» ФРАГМЕНТ ИСТОЧНИКА
━━━━━━━━
#  > > >  >  > Форум >  > > >  >  > Буддийские форумы >  > > >  >  > Тибетский буддизм >  > > >  >  > Кагью >  > > >  >  >  Эпитет ламы "Единственная мать всех существ"- проясните смысл.

## Мурат

В коренном тексте медитации на 8-го Кармапу в пожеланиях, следующих за фазой мантры на стр.13, 1 и 2 строчки сверху, используется такой эпитет 
*"... единственная мать всех существ,..."*
Каков здесь эзотерический смысл? Спасибо!

----------


## Харуказе

Скорее всего Дхармакая.

----------

Vidyadhara (10.02.2016), Мурат (10.02.2016)

----------


## Мурат

Что-типа того, что Лама даёт истинное рождение- "духовное"?

----------


## Харуказе

Не совсем. Дхармакая как истинное тело дает "жизнь" всем. В том числе и вам,и ламе. Он с ней отождествляется. Ну и соответственно вы и любое существо тоже с ней отождествляетесь.

----------

Vidyadhara (10.02.2016)

----------


## Мурат

Не очень понятно, но спасибо.

----------


## Харуказе

Ну если совсем просто,то это фабрика из которой возникают тела-формы. Я бы привел случай из Лазурного утёса,но в этом разделе форума нельзя.

----------

Vidyadhara (10.02.2016), Мурат (10.02.2016)

----------


## Владимир Николаевич

Всё-таки лучше не забывать, что Дхармакая, традиционно - существительное мужского рода  :Wink:

----------


## Цхултрим Тращи

> Всё-таки лучше не забывать, что Дхармакая, традиционно - существительное мужского рода


В санскрите —мужского, в русском женского.

----------

Владимир Николаевич (11.02.2016), Нико (11.02.2016)

----------


## Владимир Николаевич

> В санскрите —мужского, в русском женского.


Поэтому и написал - традиционно.

Обсуждается ведь строка из коренного текста садханы, составленной в 16 веке, на тибетском языке.

----------

Цхултрим Тращи (11.02.2016)
━━━━━━━━
» ИСХОДНЫЕ ДАННЫЕ
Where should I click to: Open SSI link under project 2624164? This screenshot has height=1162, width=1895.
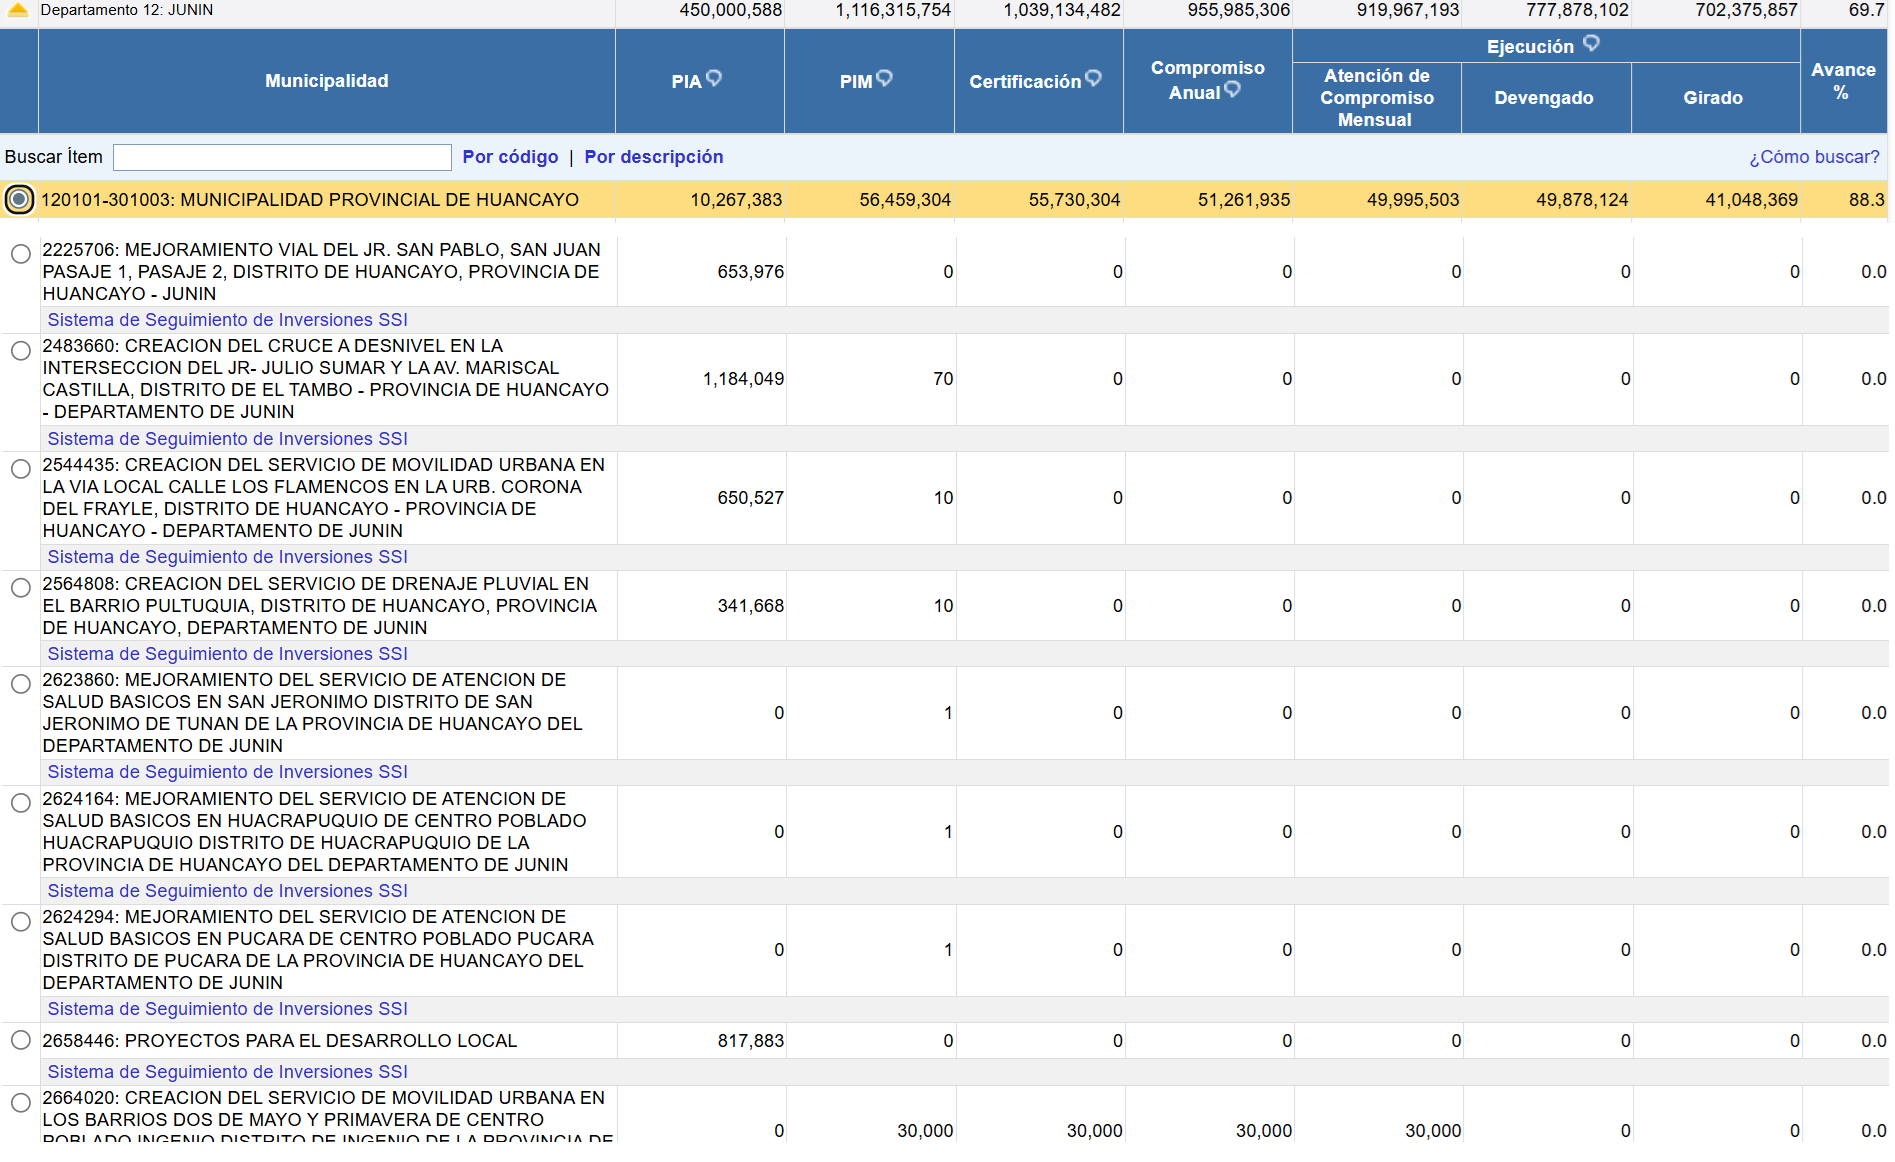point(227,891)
━━━━━━━━
» ЗАДАНИЯ
- a) В каком веке, согласно ветке форума об эпитете ламы, была составлена садхана, из коренного текста которой взята обсуждаемая строка?
- b) Продолжите, пожалуйста, ветку форума об эпитете ламы, начав сразу после последнего сообщения.

» ОТВЕТЫ К ЗАДАНИЯМ
- a) В 16 веке.

- b)
----------


## Денис Евгеньев

Так как оно там в тибетском языке?

----------


## Владимир Николаевич

> Каков здесь эзотерический смысл?


Преданность .

----------


## Цхултрим Тращи

> Так как оно там в тибетском языке?


В тибетском нет грамматической категории рода  :Frown:

----------

Владимир Николаевич (11.02.2016)

----------


## Гошка

> В коренном тексте медитации на 8-го Кармапу в пожеланиях, следующих за фазой мантры на стр.13, 1 и 2 строчки сверху, используется такой эпитет 
> *"... единственная мать всех существ,..."*
> Каков здесь эзотерический смысл? Спасибо!


Как я понял это из буддистской космологии или космогенезиса?

http://board.buddhist.ru/showthread....l=1#post744493




> Из Великой Пустоты первым проявляется свабхавикакайя, первое тело будды, тело универсальной сущности. Оно персонифицируется в образе Ади-будды, первичного будды, сущности всех будд и бодхисаттв. В ходе медитации Ади-будды возникают следующие уровни строения Космоса. (Кстати, под медитацией в тибетском буддизме понимается предельное сосредоточение всех энергий и управление ими, и потому естественно, что акт медитации обладает творящей и преобразующей силой).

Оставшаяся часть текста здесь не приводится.